Designed for data centers and cloud computing

Let’s not forget that in servers it is normal to use several processors and that we have more and more servers based on smartphone processors. Nor can we forget the tendency to virtualize a graphics card in the cloud for several clients, by its nature, the Fantasy I does not require virtualization, each of the chiplets that compose it can work as a small GPU.

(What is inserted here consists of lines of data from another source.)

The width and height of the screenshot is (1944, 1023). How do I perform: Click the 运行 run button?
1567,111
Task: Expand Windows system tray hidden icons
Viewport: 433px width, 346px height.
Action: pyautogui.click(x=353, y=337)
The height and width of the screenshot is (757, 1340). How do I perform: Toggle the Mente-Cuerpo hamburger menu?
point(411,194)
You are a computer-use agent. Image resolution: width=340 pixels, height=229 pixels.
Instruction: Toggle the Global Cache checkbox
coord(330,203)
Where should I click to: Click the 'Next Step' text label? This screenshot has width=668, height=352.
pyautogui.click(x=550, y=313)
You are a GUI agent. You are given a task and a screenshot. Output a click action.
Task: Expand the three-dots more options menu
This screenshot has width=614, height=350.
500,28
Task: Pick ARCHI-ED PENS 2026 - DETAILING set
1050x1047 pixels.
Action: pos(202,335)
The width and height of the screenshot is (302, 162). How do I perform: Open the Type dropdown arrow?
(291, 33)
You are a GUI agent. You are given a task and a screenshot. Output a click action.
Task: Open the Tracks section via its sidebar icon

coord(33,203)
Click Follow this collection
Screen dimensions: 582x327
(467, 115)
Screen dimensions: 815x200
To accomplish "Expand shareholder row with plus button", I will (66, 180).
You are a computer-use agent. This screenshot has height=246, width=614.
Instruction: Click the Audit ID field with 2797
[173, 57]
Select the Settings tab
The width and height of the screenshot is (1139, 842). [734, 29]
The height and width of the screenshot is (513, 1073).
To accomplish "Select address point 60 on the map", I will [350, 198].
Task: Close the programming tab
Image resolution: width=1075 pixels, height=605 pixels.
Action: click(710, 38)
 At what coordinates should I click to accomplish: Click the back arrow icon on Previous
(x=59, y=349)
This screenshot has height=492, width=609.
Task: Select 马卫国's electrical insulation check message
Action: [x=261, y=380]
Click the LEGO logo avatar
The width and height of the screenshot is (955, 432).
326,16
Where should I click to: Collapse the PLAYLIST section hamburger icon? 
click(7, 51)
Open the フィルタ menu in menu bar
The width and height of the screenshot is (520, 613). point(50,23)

So we have an architecture that derives from mobiles and scales up to data centers, but without going through the neighborhood that is the PC. This means that it lacks a series of features that today are essential for PC games. That is why, despite the fact that the appearance of the Fantasy I may be reminiscent of that of a Gaming GPU or it does not look serious with those colors, they really are for cloud computing, although it is a first generation. Are we facing the future where the graphics card is not in the hands of the user, but in the server?

In any case, China as a rival superpower of the United States needs to be totally independent from a technological point of view and this means creating its own solutions outside of the classic ones from NVIDIA, Intel and AMD, which we remember are American companies.